■ ЦИТИРУЕМЫЙ ОТРЫВОК:
★ ★ ★ ★ ★ ★ ★

Рождение советских сюжетов. Типология отечественной драмы 1920–х — начала 1930–х годов — страница 75 из 98


Непроясненное понятие «истории» в драматических текстах следующих десятилетий заменит концепт «эпохи»[438]. Получивший широкое распространение, он, безусловно, связан со временем и несет в себе оттенок некоего «результирующего» и оттого статичного обобщения[439]. «Наша эпоха» будет всегда появляться с положительными коннотациями как предельно объективированное определение, существующее само по себе, {414} «помимо» людей (либо уже отобравшее, включившее в себя некую массу и теперь «добирающее» достойных).

Позднее «эпоха» уступит место власти, партии и прочим конструктам верховного авторитета.

Отказавшись от фантастики и волшебства сказки, высмеяв мистицизм и идеализм, отринув жанры, в которых проявлялись человеческое воображение, фантазия, формирующийся корпус советских литературных текстов, в том числе драматических, создает, по сути, новый исторический вымысел, но вымысел, маскирующийся под документ, выдающий себя за «реально бывшее»[440].

Трагическая, мучительная, наполненная человеческими жертвами и страданиями, потерями и сомнениями, но и энтузиазмом и верой, реальная история становления государства нового типа к середине 1930-х обратится в советский Эдем, возникший из туманных, смазанных событий.

★ ★ ★ ★ ★ ★ ★

■ СПИСОК ЗАДАНИЙ:
#1 Изложите содержание отрывка о советской драме в двух предложениях.
#2 Объясните в одном-двух предложениях, почему, согласно отрывку, концепт «эпохи» несет в себе оттенок статичного обобщения.
#3 Перепечатайте из отрывка без изменений фрагмент от слов «Рождение советских сюжетов.» до слов «конструктам верховного авторитета.» включительно.

■ СОХРАНЁННЫЕ ДАННЫЕ:
★ ★ ★ ★ ★ ★ ★

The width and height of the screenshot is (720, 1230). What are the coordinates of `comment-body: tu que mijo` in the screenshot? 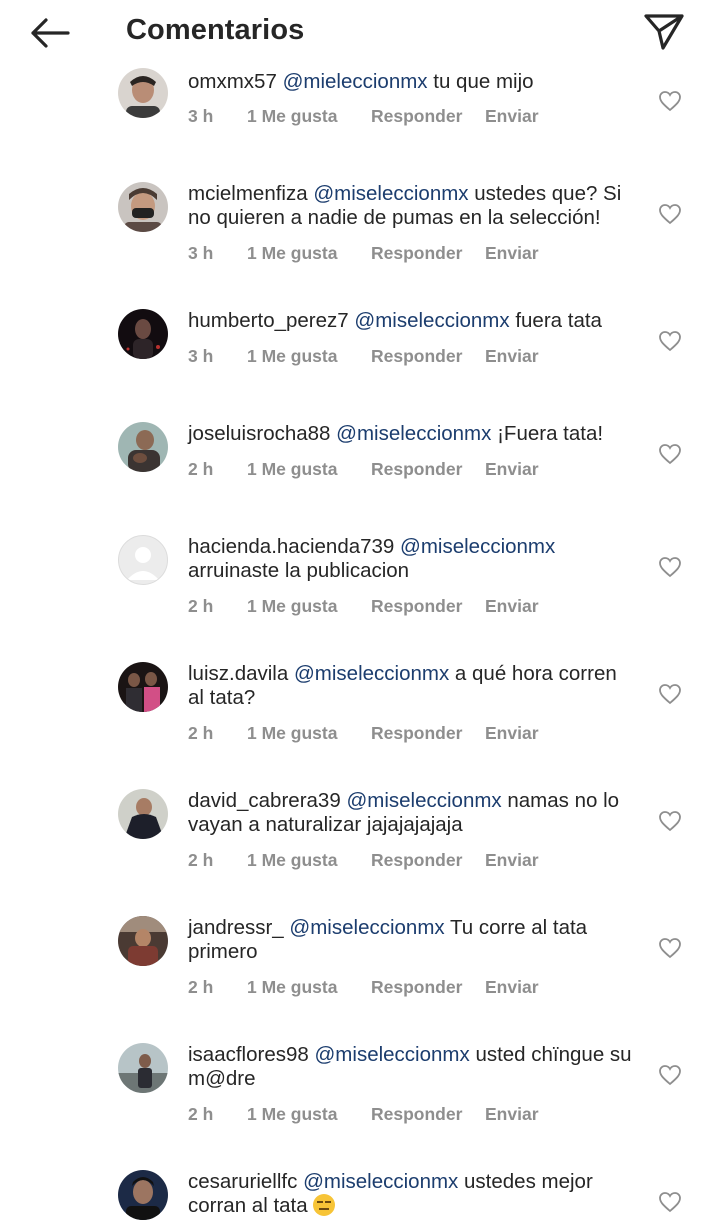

★ ★ ★ ★ ★ ★ ★

■ ВЫПОЛНЕННЫЕ ЗАДАНИЯ:
#1 В драматических текстах следующих десятилетий непроясненное понятие «истории» заменяет концепт «эпохи» со статичным, неизменно положительным смыслом, а позднее «эпоха» уступает место власти, партии и прочим конструктам верховного авторитета. Отвергнув фантастику, сказку и воображение, советская литература создает новый исторический вымысел под видом документа, и к середине 1930-х реальная история становления государства обращается в советский Эдем.

#2 Обобщение, заключенное в концепте «эпохи», имеет «результирующий» характер, и именно оттого оно статично.

#3
Рождение советских сюжетов. Типология отечественной драмы 1920–х — начала 1930–х годов — страница 75 из 98


Непроясненное понятие «истории» в драматических текстах следующих десятилетий заменит концепт «эпохи»[438]. Получивший широкое распространение, он, безусловно, связан со временем и несет в себе оттенок некоего «результирующего» и оттого статичного обобщения[439]. «Наша эпоха» будет всегда появляться с положительными коннотациями как предельно объективированное определение, существующее само по себе, {414} «помимо» людей (либо уже отобравшее, включившее в себя некую массу и теперь «добирающее» достойных).

Позднее «эпоха» уступит место власти, партии и прочим конструктам верховного авторитета.